A Capes, que vem acertadamente mudando seu modelo de avaliação dos programas de pós-graduação, incluindo indicadores de qualidade para além do número de publicações, citações e colaborações internacionais, em linha com o que vem acontecendo no mundo, certamente conhece os limites e o alcance do relatório.
Como referência nacional que é para a pesquisa brasileira, é importante que junto ao relatório venha o alerta de que muito mais precisa ser feito para se compor um retrato – e um panorama – da pesquisa brasileira. Afinal, tudo que a Capes faz, apoia e divulga tem repercussão e sinaliza valores para a pesquisa no país, não é mesmo?
Nossa própria capacidade de desenhar e analisar a situação da pesquisa brasileira pode e deve ir além.
Seguimos em busca de um panorama contemporâneo e, sobretudo, de uma foto nítida.
Este texto não reflete, necessariamente, a opinião da Unicamp.
[1] https://www.abcd.usp.br/wp-content/uploads/2024/08/Relatorio_panorama_da_pesquisa_brasil_clarivate-capes-agosto-2024.pdf
[2] Para quem quiser examinar comparativos entre as bases de dados científicos: https://arxiv.org/html/2401.16359v1 e https://openalex.org/about. Para a cobertura de revistas: https://link.springer.com/article/10.1007/s11192-021-03948-5 e https://link.springer.com/article/10.1007/s11192-024-04948-x?fromPaywallRec=false
[3] O relatório também apresenta tópicos de pesquisa em que o Brasil se destaca, nas Tabelas 11 e 12. São dez tópicos em cada, juntando todas as áreas do conhecimento. Sabe-se ali que “Vírus Zika, Separação de Fase Líquido-Líquido”, “Galáxia: Cinemática e Dinâmica, piroptose”, “Classificação, Responsabilidade Social Corporativa” e “Restauração Florestal, Gráfico de conhecimento” são tópicos nos quais a pesquisa brasileira tem peso no mundo. Muito bem, mas o que isso significa?

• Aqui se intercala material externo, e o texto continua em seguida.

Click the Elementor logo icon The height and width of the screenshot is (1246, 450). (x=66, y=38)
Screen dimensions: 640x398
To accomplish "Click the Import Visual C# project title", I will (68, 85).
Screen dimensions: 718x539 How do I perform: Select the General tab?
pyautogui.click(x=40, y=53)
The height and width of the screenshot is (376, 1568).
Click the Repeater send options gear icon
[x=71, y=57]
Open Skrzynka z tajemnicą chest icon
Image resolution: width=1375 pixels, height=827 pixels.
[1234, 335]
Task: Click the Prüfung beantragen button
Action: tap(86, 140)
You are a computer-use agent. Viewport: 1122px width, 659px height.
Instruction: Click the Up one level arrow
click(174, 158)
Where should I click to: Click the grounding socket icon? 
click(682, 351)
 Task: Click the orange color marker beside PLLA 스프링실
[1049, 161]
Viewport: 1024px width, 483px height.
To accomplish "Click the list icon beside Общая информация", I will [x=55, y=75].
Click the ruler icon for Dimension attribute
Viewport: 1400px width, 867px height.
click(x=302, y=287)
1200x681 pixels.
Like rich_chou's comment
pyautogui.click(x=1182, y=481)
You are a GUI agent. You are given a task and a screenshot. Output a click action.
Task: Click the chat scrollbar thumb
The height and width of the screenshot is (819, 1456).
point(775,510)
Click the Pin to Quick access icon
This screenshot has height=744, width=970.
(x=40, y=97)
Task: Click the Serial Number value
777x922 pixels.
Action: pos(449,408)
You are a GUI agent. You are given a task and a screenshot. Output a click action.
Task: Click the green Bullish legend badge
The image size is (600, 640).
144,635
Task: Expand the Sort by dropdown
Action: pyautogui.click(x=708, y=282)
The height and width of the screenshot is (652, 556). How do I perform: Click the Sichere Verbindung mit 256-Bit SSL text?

[4] Arábia Saudita, Suíça, Países Baixos, Reino Unido, França, Austrália, Canadá, Alemanha, Espanha, Itália, Estados Unidos, Polônia, Brasil, Japão, Coreia do Sul, Irã, Rússia, Índia, Turquia e China.
[5] Ver, por exemplo: https://www.science.org/content/article/open-access-papers-draw-more-citations-broader-readership.
[6] Tema importante, sem dúvida, mas qual não é?